[Entries taken from a collection]
-- Opening Marker --
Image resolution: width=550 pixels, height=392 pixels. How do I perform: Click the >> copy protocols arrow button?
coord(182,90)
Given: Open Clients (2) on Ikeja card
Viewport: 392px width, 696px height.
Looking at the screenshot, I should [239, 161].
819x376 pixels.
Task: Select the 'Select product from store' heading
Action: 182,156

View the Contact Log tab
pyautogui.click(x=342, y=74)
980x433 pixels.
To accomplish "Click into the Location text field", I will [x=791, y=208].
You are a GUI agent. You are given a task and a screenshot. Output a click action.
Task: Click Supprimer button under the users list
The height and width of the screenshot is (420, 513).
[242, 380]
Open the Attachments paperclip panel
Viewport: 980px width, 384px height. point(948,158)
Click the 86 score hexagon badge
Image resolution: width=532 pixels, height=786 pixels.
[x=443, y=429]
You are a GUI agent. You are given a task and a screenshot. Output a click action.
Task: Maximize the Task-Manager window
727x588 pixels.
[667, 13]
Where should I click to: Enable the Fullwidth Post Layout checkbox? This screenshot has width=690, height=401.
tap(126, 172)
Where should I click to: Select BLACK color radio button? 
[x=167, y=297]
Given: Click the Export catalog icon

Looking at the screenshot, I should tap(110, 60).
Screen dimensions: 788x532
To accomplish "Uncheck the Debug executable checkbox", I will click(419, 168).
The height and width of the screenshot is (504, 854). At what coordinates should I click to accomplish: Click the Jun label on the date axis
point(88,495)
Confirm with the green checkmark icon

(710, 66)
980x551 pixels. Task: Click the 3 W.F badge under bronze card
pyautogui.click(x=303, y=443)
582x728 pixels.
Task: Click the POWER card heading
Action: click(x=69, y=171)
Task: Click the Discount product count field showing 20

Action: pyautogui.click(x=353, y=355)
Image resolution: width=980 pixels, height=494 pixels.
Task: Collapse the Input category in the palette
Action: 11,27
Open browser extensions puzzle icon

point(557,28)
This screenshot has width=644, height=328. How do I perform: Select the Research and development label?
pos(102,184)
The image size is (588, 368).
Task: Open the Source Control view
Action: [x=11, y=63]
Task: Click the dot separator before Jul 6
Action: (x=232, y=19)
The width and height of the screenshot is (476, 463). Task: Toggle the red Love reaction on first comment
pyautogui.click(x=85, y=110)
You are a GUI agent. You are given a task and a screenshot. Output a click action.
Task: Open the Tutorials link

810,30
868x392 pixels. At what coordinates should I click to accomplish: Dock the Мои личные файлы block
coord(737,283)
-- Closing Marker --
Without any change, reproduce the data in full.

> _The answer_
Image resolution: width=550 pixels, height=392 pixels. How do I perform: Click the >> copy protocols arrow button?
coord(182,90)
Given: Open Clients (2) on Ikeja card
Viewport: 392px width, 696px height.
Looking at the screenshot, I should [239, 161].
819x376 pixels.
Task: Select the 'Select product from store' heading
Action: 182,156

View the Contact Log tab
pyautogui.click(x=342, y=74)
980x433 pixels.
To accomplish "Click into the Location text field", I will [x=791, y=208].
You are a GUI agent. You are given a task and a screenshot. Output a click action.
Task: Click Supprimer button under the users list
The height and width of the screenshot is (420, 513).
[242, 380]
Open the Attachments paperclip panel
Viewport: 980px width, 384px height. point(948,158)
Click the 86 score hexagon badge
Image resolution: width=532 pixels, height=786 pixels.
[x=443, y=429]
You are a GUI agent. You are given a task and a screenshot. Output a click action.
Task: Maximize the Task-Manager window
727x588 pixels.
[667, 13]
Where should I click to: Enable the Fullwidth Post Layout checkbox? This screenshot has width=690, height=401.
tap(126, 172)
Where should I click to: Select BLACK color radio button? 
[x=167, y=297]
Given: Click the Export catalog icon

Looking at the screenshot, I should tap(110, 60).
Screen dimensions: 788x532
To accomplish "Uncheck the Debug executable checkbox", I will click(419, 168).
The height and width of the screenshot is (504, 854). At what coordinates should I click to accomplish: Click the Jun label on the date axis
point(88,495)
Confirm with the green checkmark icon

(710, 66)
980x551 pixels. Task: Click the 3 W.F badge under bronze card
pyautogui.click(x=303, y=443)
582x728 pixels.
Task: Click the POWER card heading
Action: click(x=69, y=171)
Task: Click the Discount product count field showing 20

Action: pyautogui.click(x=353, y=355)
Image resolution: width=980 pixels, height=494 pixels.
Task: Collapse the Input category in the palette
Action: 11,27
Open browser extensions puzzle icon

point(557,28)
This screenshot has width=644, height=328. How do I perform: Select the Research and development label?
pos(102,184)
The image size is (588, 368).
Task: Open the Source Control view
Action: [x=11, y=63]
Task: Click the dot separator before Jul 6
Action: (x=232, y=19)
The width and height of the screenshot is (476, 463). Task: Toggle the red Love reaction on first comment
pyautogui.click(x=85, y=110)
You are a GUI agent. You are given a task and a screenshot. Output a click action.
Task: Open the Tutorials link

810,30
868x392 pixels. At what coordinates should I click to accomplish: Dock the Мои личные файлы block
coord(737,283)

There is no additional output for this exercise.